YOUR ASSIGNMENT: Quote, word for word, only the lines running from the line with "The width and height of the screenshot is (883, 625)." through the end of the listing. Leave out the pictures.

GIVEN RECORDS:
◆ ◆ ◆ ◆ ◆ ◆ ◆

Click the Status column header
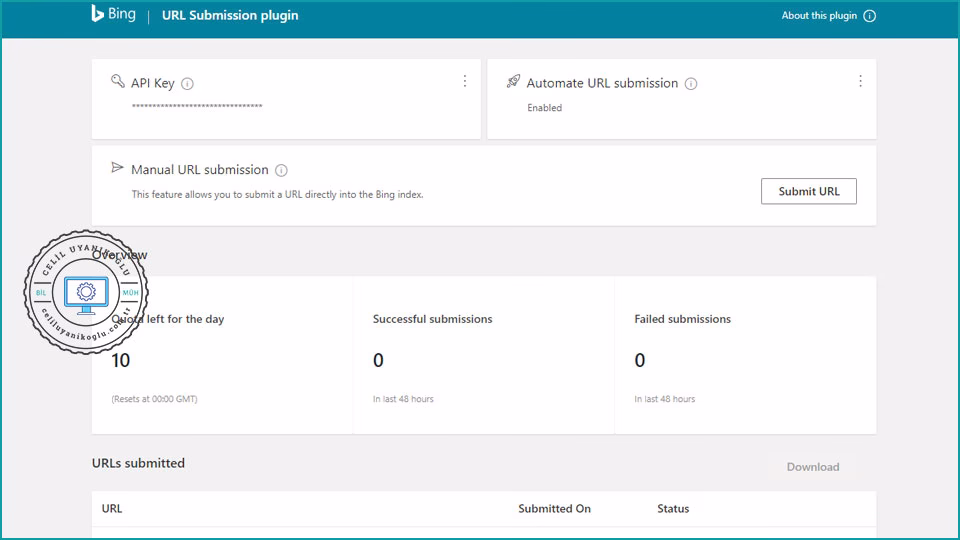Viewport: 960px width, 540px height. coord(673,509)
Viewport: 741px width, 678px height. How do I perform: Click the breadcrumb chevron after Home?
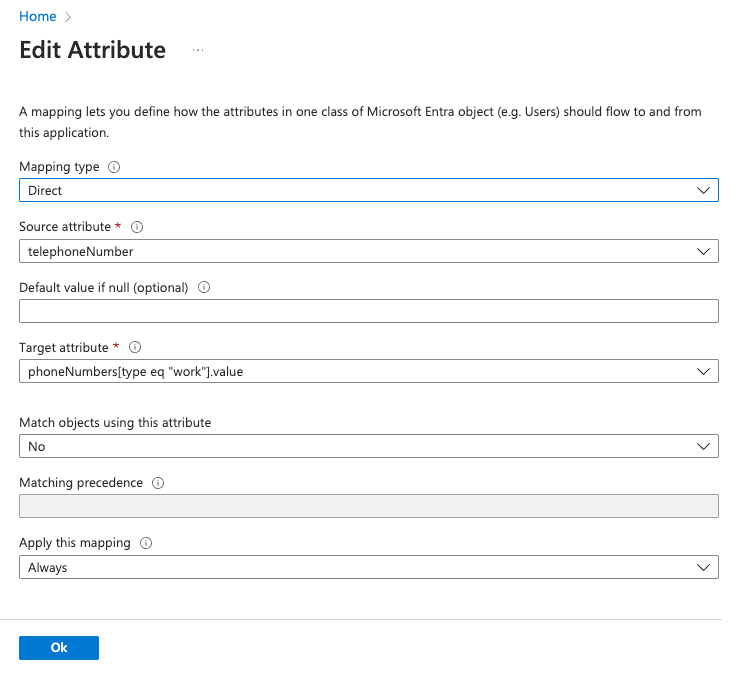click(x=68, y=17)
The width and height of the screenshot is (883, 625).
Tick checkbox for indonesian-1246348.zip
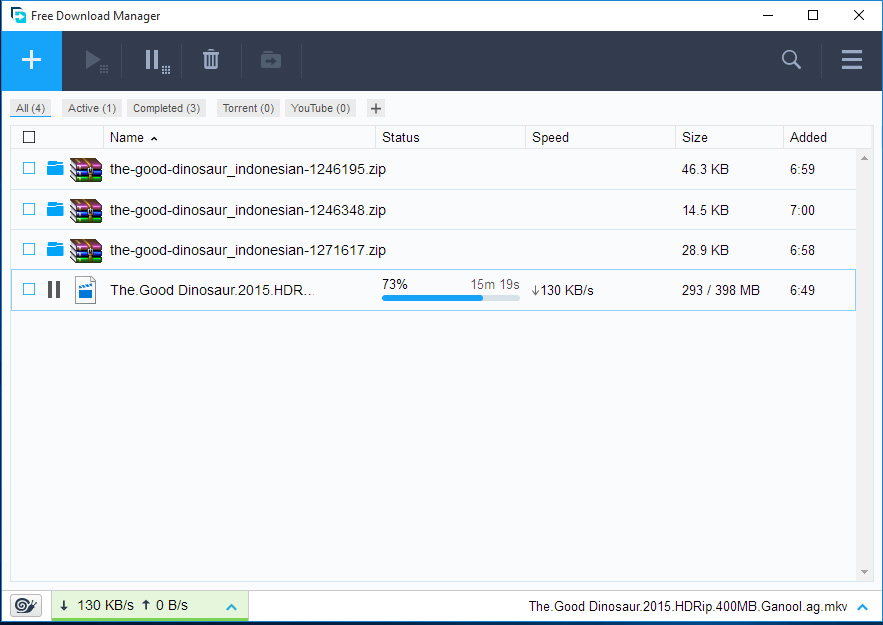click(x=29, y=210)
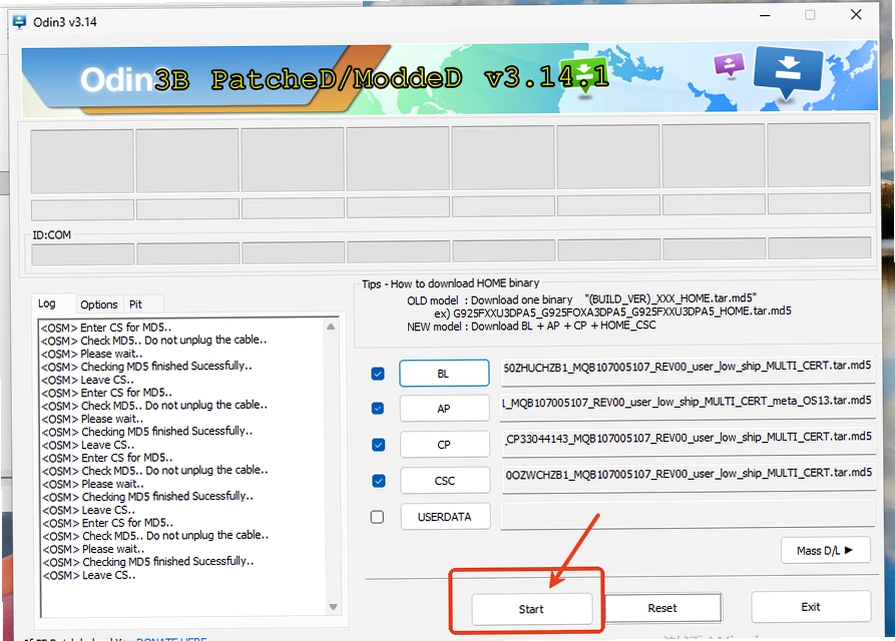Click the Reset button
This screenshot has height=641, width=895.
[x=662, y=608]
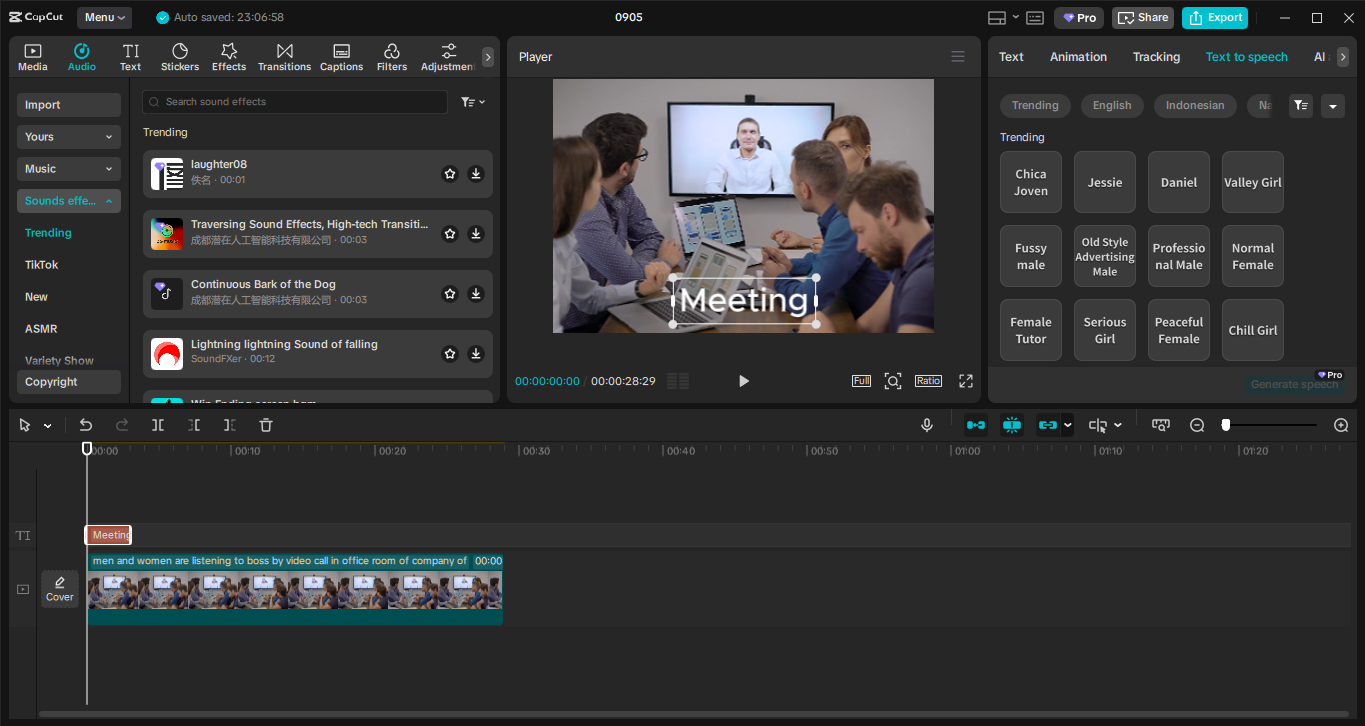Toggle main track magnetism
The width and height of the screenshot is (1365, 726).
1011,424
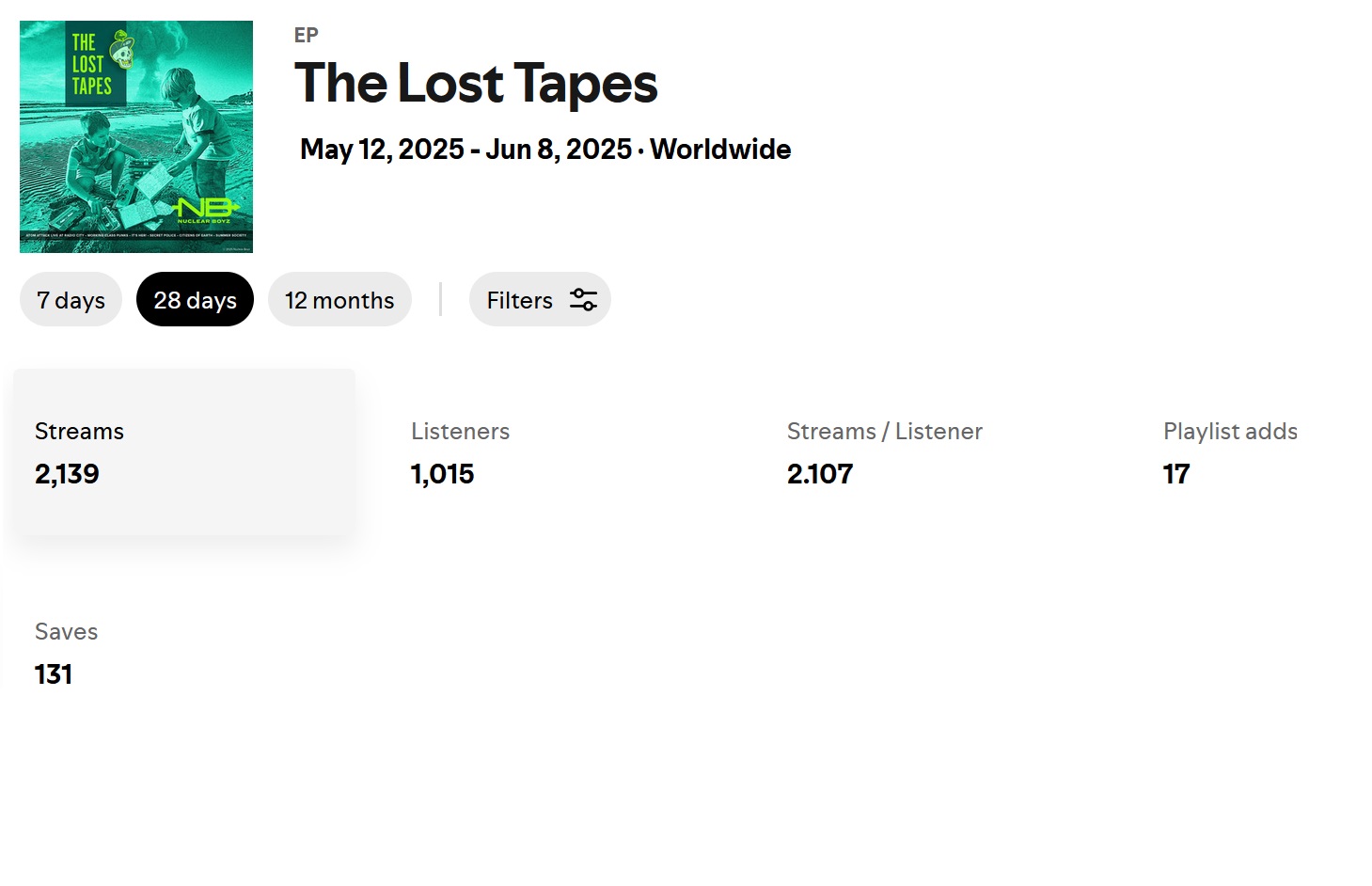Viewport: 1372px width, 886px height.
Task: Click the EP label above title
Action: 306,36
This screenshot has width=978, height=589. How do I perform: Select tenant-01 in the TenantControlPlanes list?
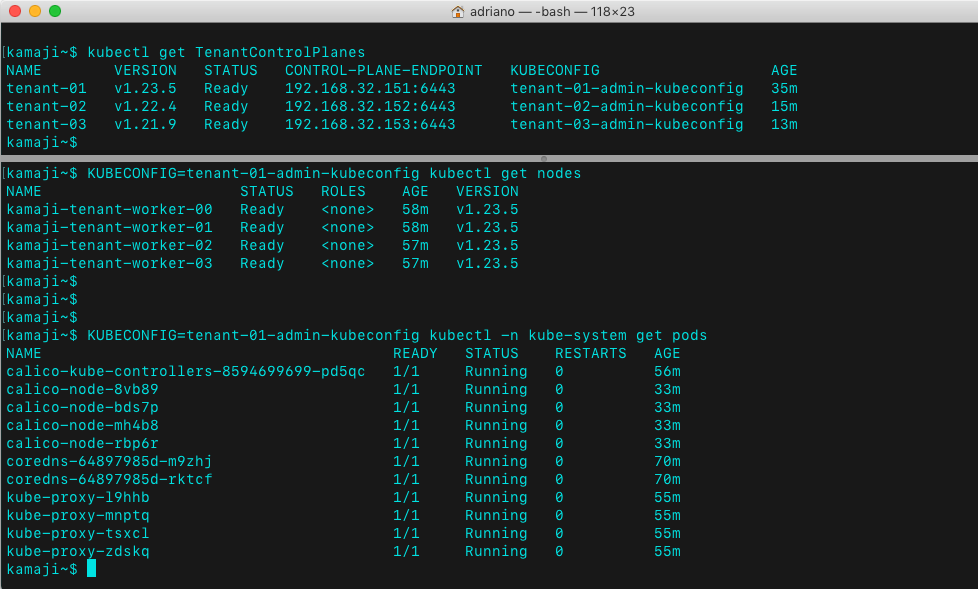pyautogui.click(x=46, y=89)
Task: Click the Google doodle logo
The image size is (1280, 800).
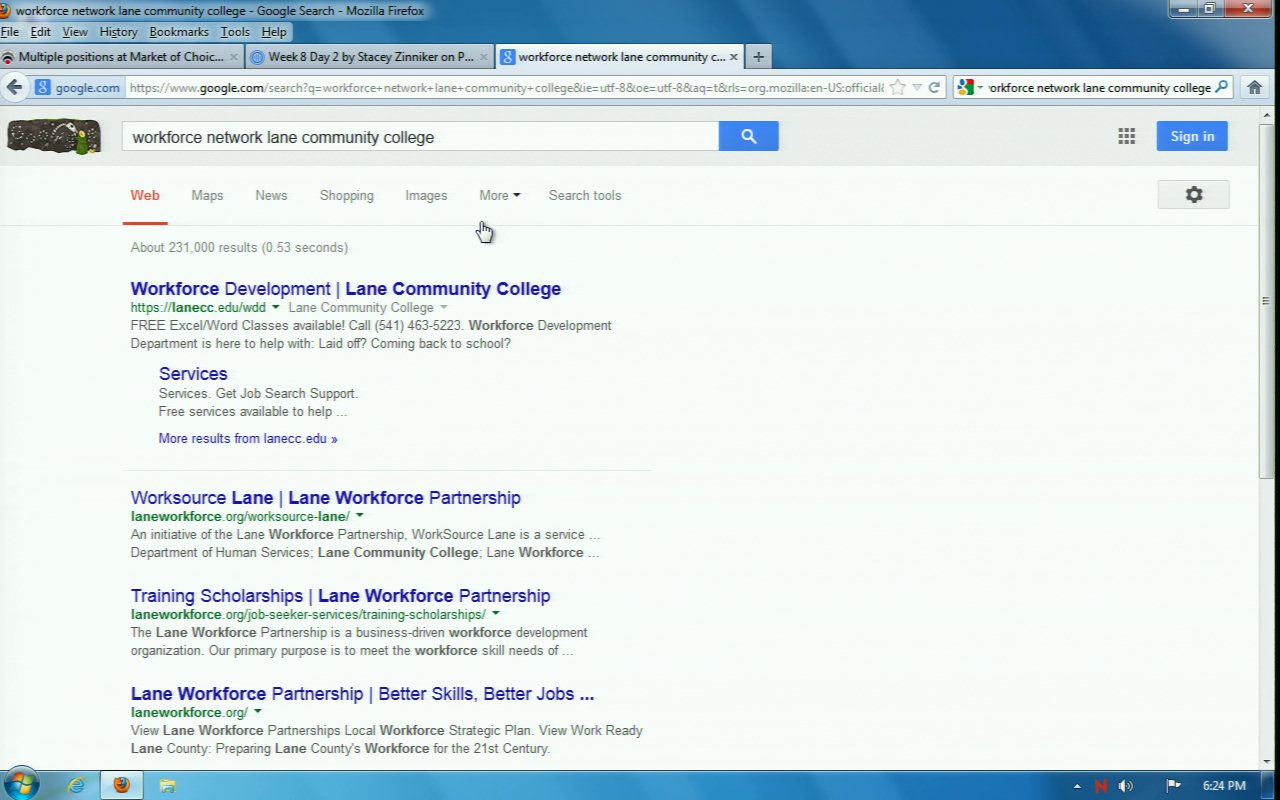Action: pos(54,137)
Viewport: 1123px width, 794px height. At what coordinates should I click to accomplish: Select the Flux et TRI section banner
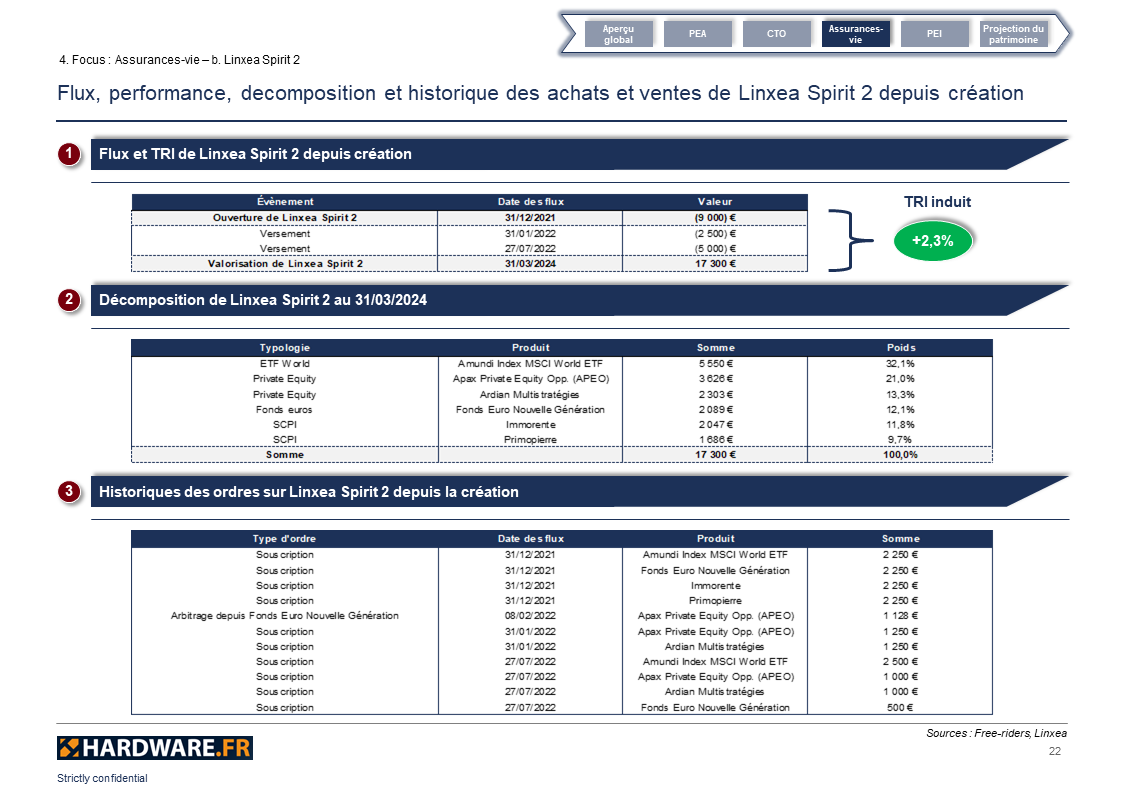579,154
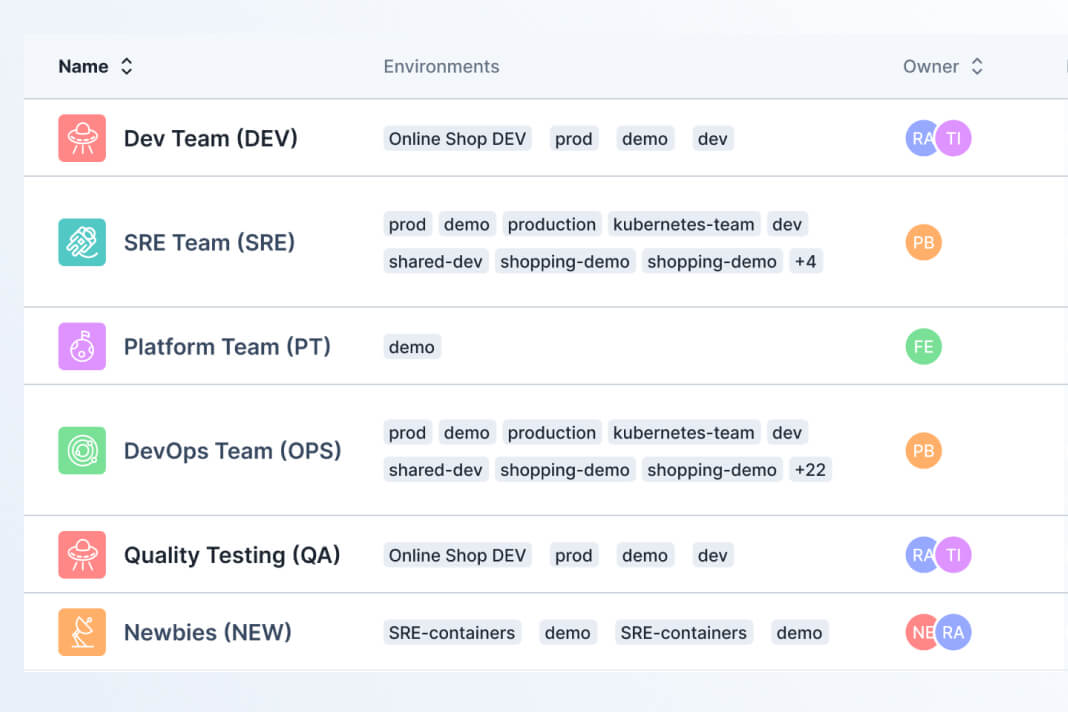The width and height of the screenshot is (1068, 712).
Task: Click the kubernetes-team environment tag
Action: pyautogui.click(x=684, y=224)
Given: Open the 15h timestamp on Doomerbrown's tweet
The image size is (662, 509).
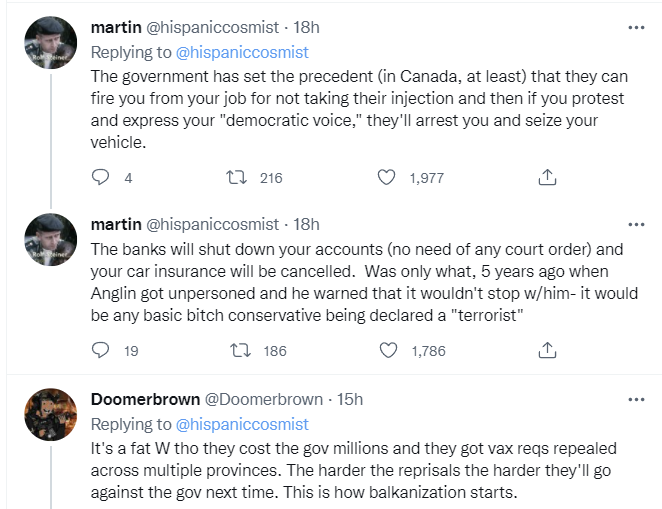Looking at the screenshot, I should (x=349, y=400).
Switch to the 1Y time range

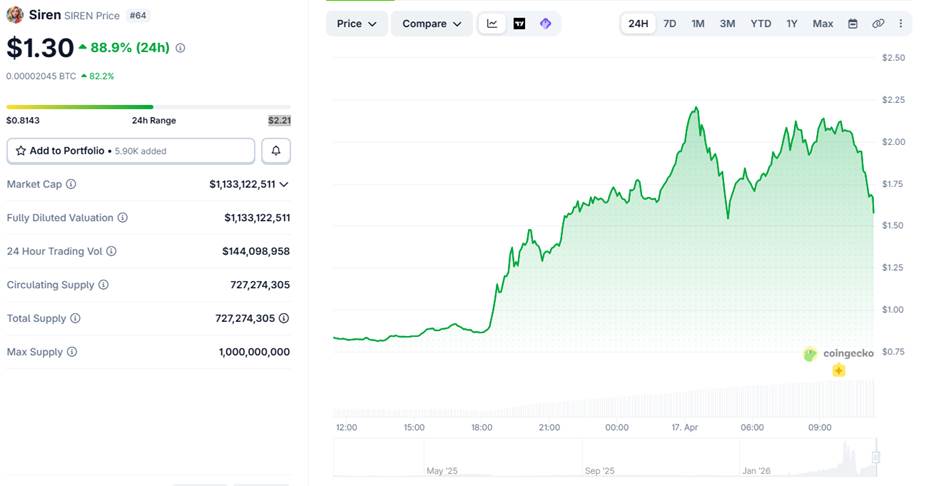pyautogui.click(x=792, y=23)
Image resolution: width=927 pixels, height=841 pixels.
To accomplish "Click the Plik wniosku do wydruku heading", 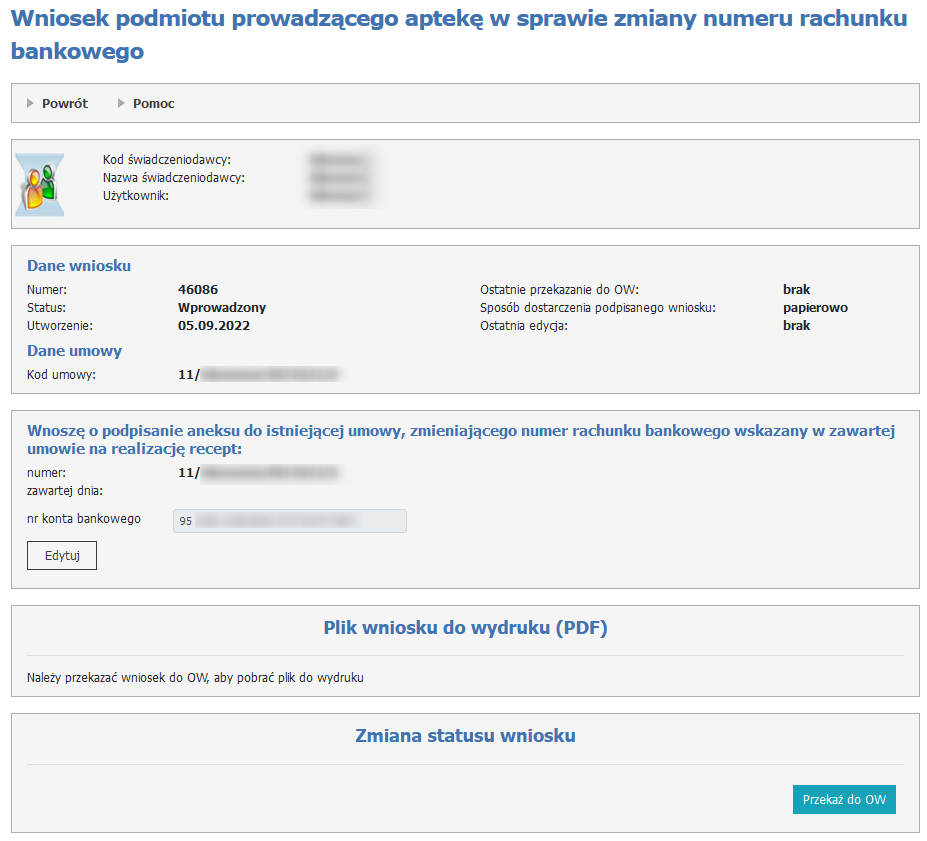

◆ ◆ ◆ ◆ ◆ ◆ ◆

RESPONSE TO THE TASK:
The width and height of the screenshot is (883, 625).
Tick checkbox for indonesian-1246348.zip
click(x=29, y=210)
Click the Reset button
This screenshot has height=641, width=895.
[x=662, y=608]
Toggle main track magnetism
The width and height of the screenshot is (1365, 726).
1011,424
Viewport: 1372px width, 886px height.
Task: Click the EP label above title
Action: 306,36
This screenshot has width=978, height=589. How do I perform: Select tenant-01 in the TenantControlPlanes list?
pyautogui.click(x=46, y=89)
Task: Click the Google doodle logo
The image size is (1280, 800).
Action: pos(54,137)
Viewport: 1123px width, 794px height. At what coordinates should I click to accomplish: Select the Flux et TRI section banner
579,154
The width and height of the screenshot is (1068, 712).
Task: Click the kubernetes-team environment tag
Action: pyautogui.click(x=684, y=224)
Given: Open the 15h timestamp on Doomerbrown's tweet
The image size is (662, 509).
Looking at the screenshot, I should (x=349, y=400).
Switch to the 1Y time range

pyautogui.click(x=792, y=23)
Image resolution: width=927 pixels, height=841 pixels.
To accomplish "Click the Plik wniosku do wydruku heading", 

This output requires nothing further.